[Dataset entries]

-- -- --

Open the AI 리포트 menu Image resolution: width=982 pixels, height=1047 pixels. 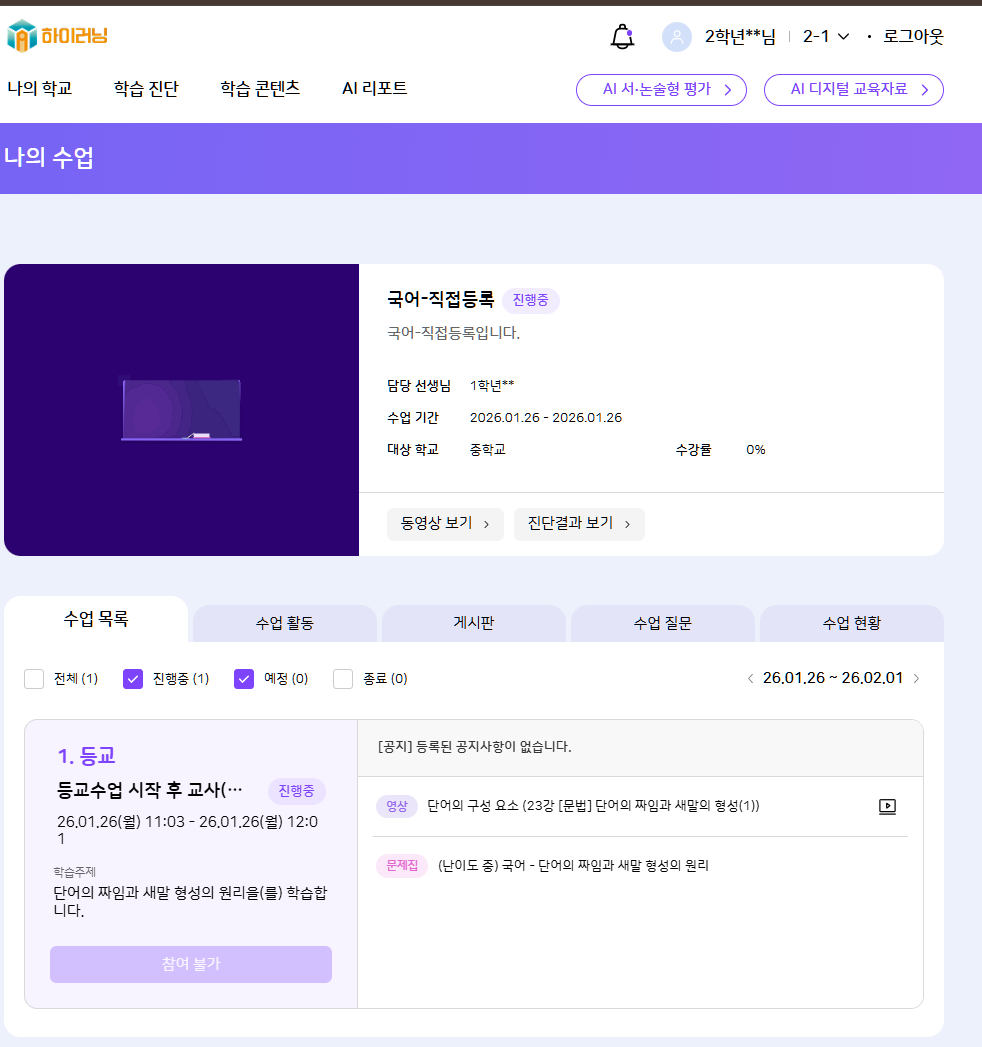click(x=374, y=88)
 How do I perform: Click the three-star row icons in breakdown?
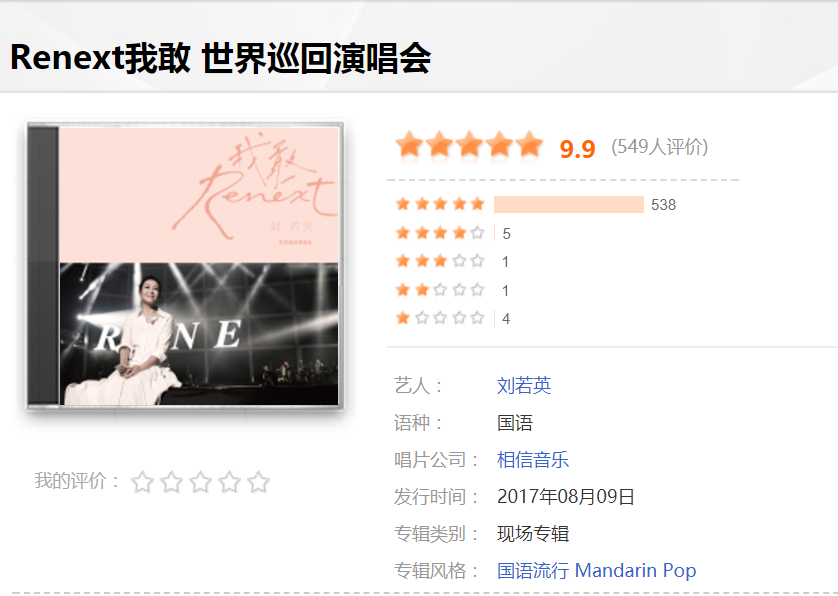pyautogui.click(x=440, y=261)
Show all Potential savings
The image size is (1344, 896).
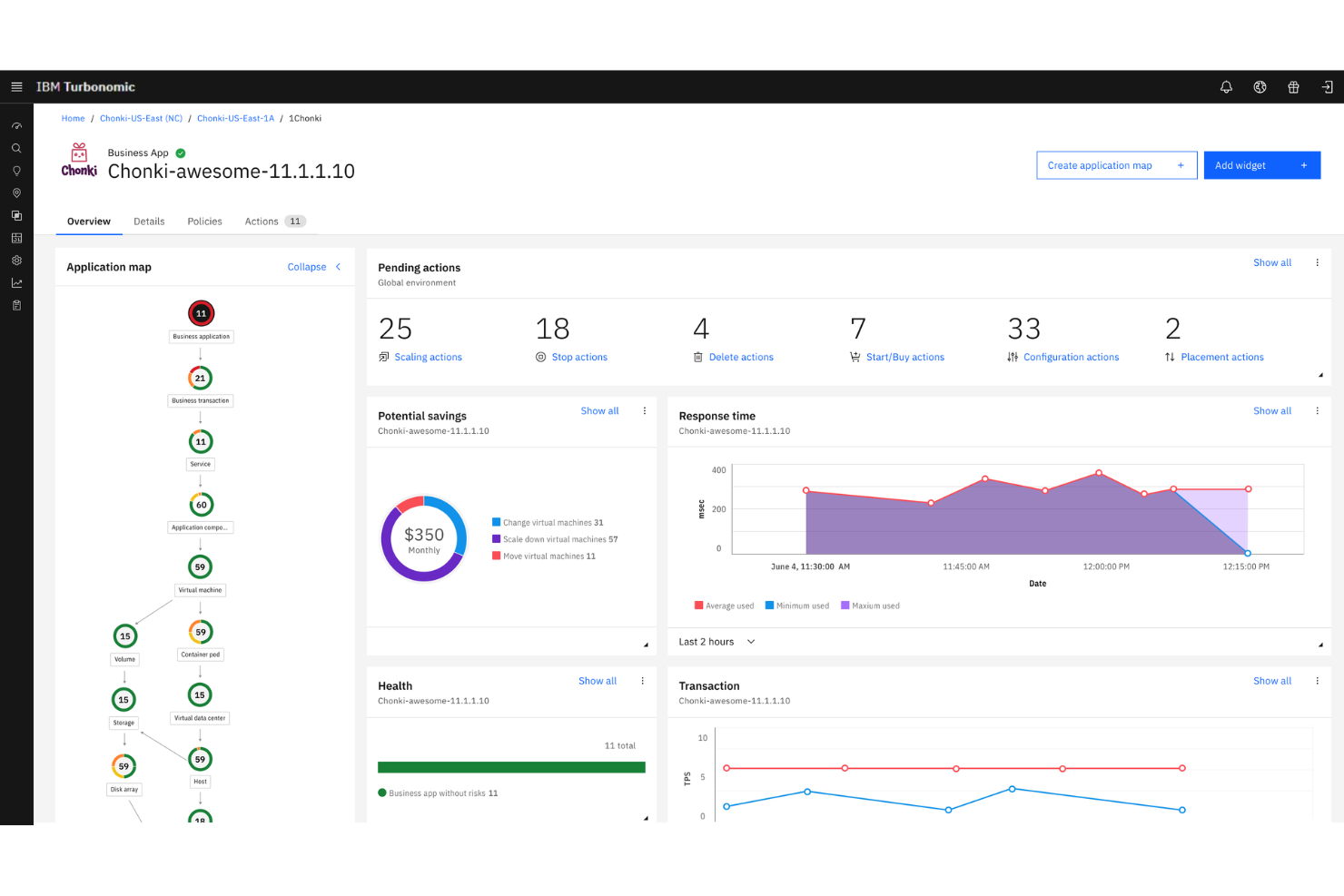click(599, 410)

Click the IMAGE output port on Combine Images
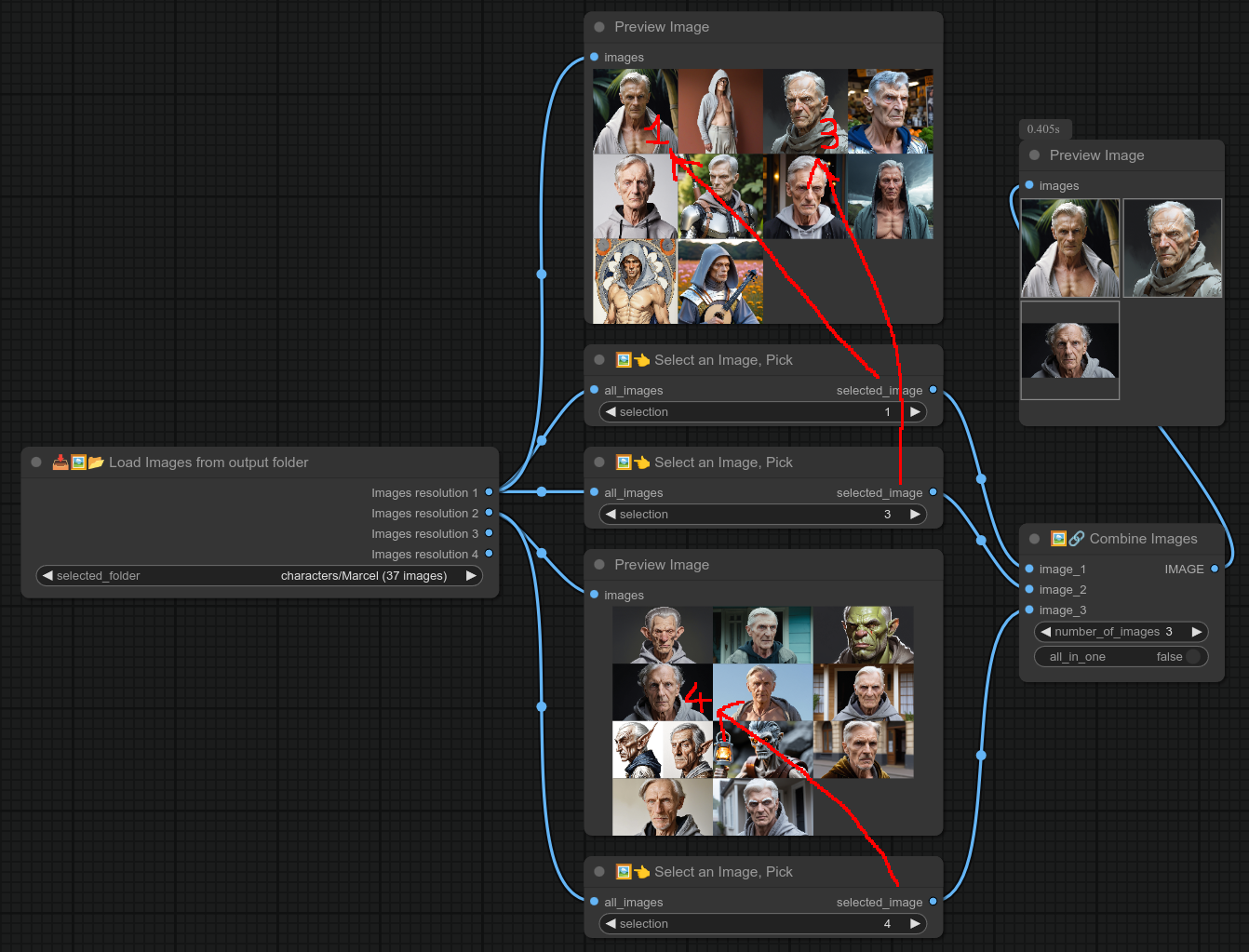tap(1215, 569)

-- -- --

--- EXERCISE ---
Please quote the records above exactly, beginning at the line that contains "How do I perform: Click" and ending at their last line. Leave the pictures out.

--- SOLUTION FOR THIS EXERCISE ---
 How do I perform: Click the three-star row icons in breakdown?
pyautogui.click(x=440, y=261)
Show all Potential savings
The image size is (1344, 896).
click(599, 410)

Click the IMAGE output port on Combine Images
tap(1215, 569)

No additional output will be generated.